Витюня отмахнул увязавшуюся муху и поборол приступ тошноты.
— На крысу похоже.
— Ясен пень, крыса, только без хвоста и шкуры. Ободрана дня два назад. Кто ее мог ободрать, как мыслишь?
— Не ты?
— Не я. Сказал же: два дня назад, а не вчера.
— Значит, псих какой-нибудь, — пробубнил Витюня.
— Ладно. Тогда сходи вон к тому дереву.
— К елке, что ли?
— Это лиственница.
— Не пойду. Сам иди.
— Был уже. Думаешь, почему я от дерева ушел? Там еще одна тухлая крыса, только со шкуркой. Прибита к стволу медным гвоздем. Говорю сразу: я не прибивал.

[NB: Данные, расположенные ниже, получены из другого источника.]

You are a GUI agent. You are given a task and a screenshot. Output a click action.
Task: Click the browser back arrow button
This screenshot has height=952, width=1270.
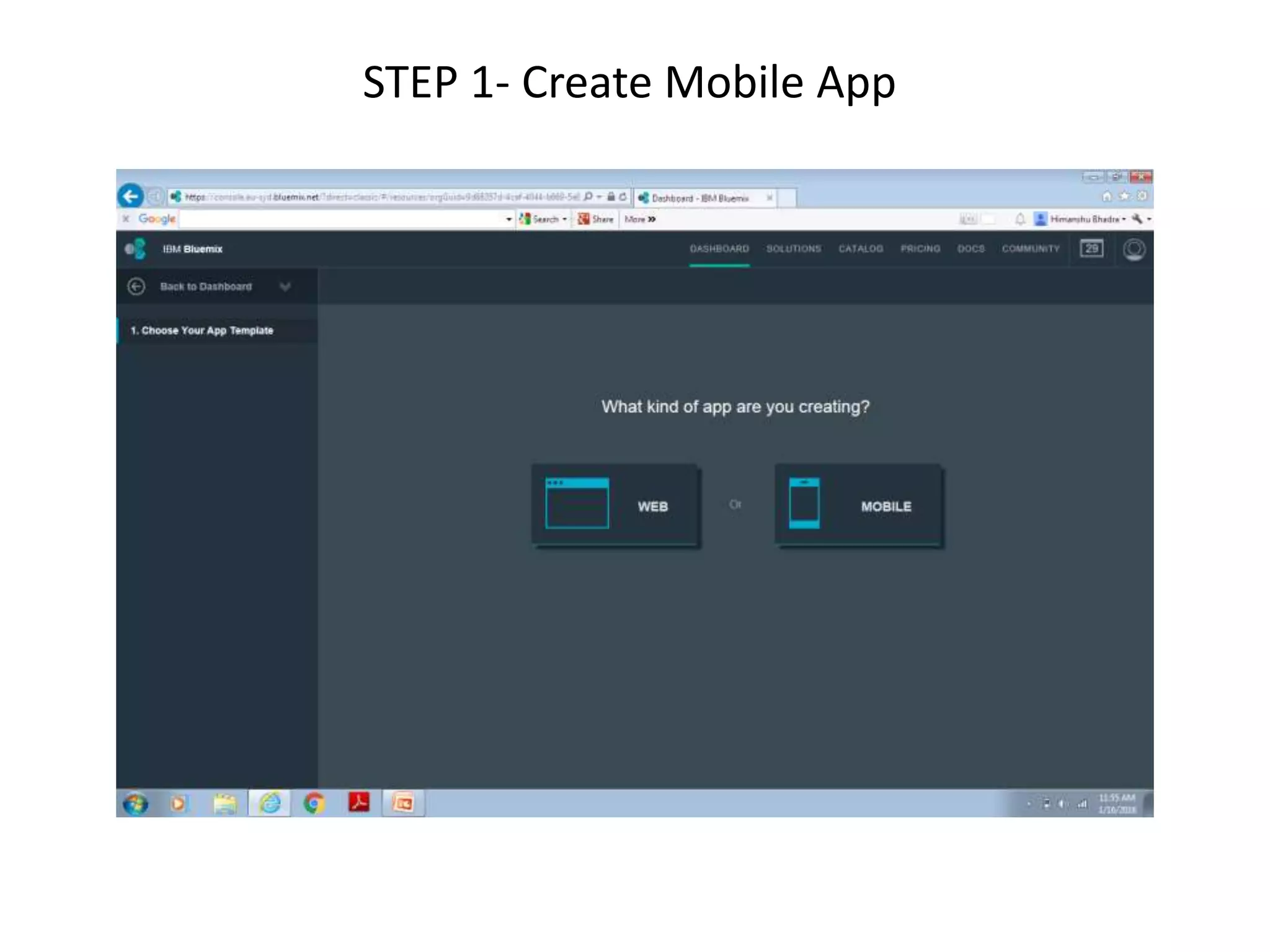tap(130, 196)
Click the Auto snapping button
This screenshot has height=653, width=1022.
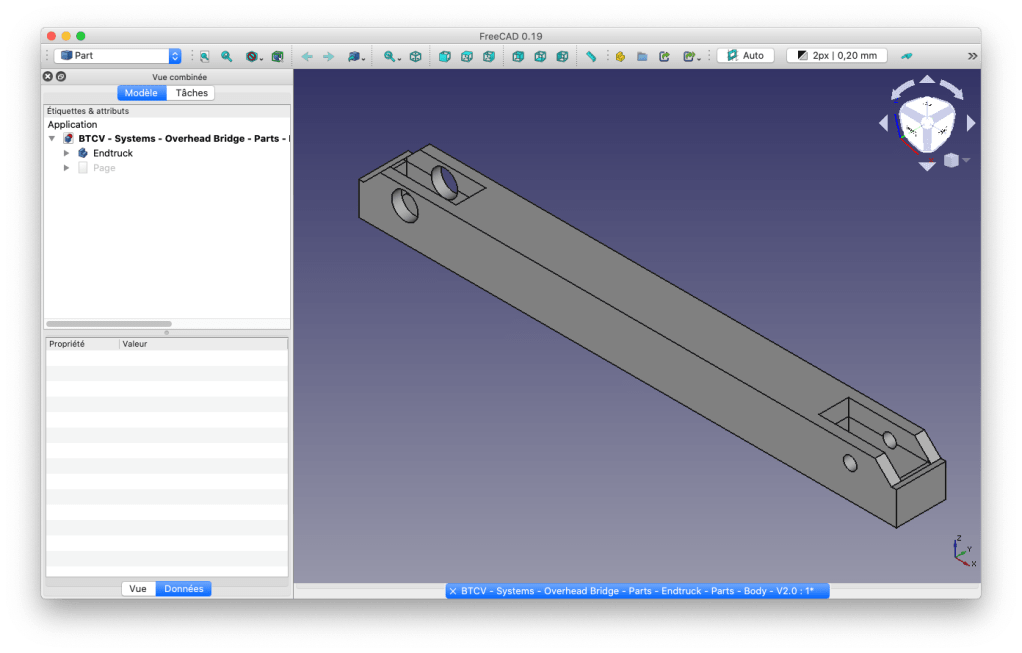point(745,56)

— Тогда тот же псих. Или другой.
— Не катит, — с удовольствием сказал Юрик. — Тебя послушать, так здесь одни психи живут. А я, между прочим, с высоты стадо видел. Вон там, за горушкой, километрах в трех отсюда. Овцы, пастухи, собаки. Я потому и на дерево сел, как лапоть, что до самой земли башкой вертел во все стороны и соображал, что к чему. Значит, здешние психи занимаются скотоводством и примитивной металлургией, а заодно сдирают шкуры со всякого зверья, так? На тех, кто напал на тебя, были, говоришь, волчьи шкуры? — Витюня кивнул. — Тогда почему я должен считать их психами? По-моему, нормальные полудикари, наши с тобой пращуры. Что это означает, ты понимаешь?